If, therefore, we are teaching the child plant-lore or writing, the effects are preserved by the physical and etheric bodies during sleep, whereas the results of history lessons or lessons on the nature of man are different, for they are carried out into the spiritual world by the Ego and astral body. This points to an essential difference between the effects produced by the different lessons.

We must realize that all impressions of an imaginative or pictorial nature made on the child have the tendency to become more and more perfect during sleep. On the other hand, everything we tell the child on the subject of history or the being of man works on his organization of soul and spirit and tends to be forgotten, to fade away and grow dim during sleep. In teaching therefore, we have necessarily to consider whether the subject-matter works upon the etheric and physical bodies or upon the astral body and Ego-organization.

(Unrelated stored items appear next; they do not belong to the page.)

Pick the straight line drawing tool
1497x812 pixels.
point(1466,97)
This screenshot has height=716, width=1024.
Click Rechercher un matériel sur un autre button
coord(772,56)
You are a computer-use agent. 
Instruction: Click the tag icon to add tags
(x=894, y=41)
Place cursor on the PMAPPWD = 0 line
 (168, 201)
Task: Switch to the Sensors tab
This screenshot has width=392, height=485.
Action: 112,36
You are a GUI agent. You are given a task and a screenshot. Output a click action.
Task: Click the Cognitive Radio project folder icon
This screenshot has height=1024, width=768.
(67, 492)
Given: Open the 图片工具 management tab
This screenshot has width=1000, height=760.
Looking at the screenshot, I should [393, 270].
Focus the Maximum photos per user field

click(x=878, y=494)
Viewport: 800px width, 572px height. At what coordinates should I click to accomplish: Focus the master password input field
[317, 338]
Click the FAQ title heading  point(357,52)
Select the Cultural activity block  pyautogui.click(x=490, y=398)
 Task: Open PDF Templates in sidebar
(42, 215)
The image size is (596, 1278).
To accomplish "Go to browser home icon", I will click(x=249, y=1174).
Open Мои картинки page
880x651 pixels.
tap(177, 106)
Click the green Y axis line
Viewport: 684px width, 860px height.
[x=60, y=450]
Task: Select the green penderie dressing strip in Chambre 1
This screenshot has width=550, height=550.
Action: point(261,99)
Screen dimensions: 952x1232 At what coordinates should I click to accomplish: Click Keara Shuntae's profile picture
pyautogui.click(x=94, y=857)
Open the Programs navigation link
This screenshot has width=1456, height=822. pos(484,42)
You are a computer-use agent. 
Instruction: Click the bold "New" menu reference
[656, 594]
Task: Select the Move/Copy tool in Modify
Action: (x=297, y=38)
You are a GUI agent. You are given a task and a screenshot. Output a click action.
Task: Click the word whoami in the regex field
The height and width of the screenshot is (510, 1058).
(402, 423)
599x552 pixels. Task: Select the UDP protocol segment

Thus on the one hand, the study of the plant kingdom, the rudiments of writing and reading of which I spoke yesterday affect the physical and etheric bodies. (I shall speak about the teaching of history later on.) On the other hand, all that is learnt of man's relation to the animal kingdom affects the astral body and Ego-organization, those higher members which pass out of the physical and etheric bodies during sleep. But the remarkable thing is that arithmetic and geometry work upon both the physical-etheric and the astral and Ego. As regards their role in education arithmetic and geometry are really like a chameleon; by their very nature they are allied to every part of man's being. Whereas lessons on the plant and animal kingdoms should be given at a definite age, arithmetic and geometry must be taught throughout the whole period of childhood, though naturally in a form suited to the changing characteristics of the different life-periods.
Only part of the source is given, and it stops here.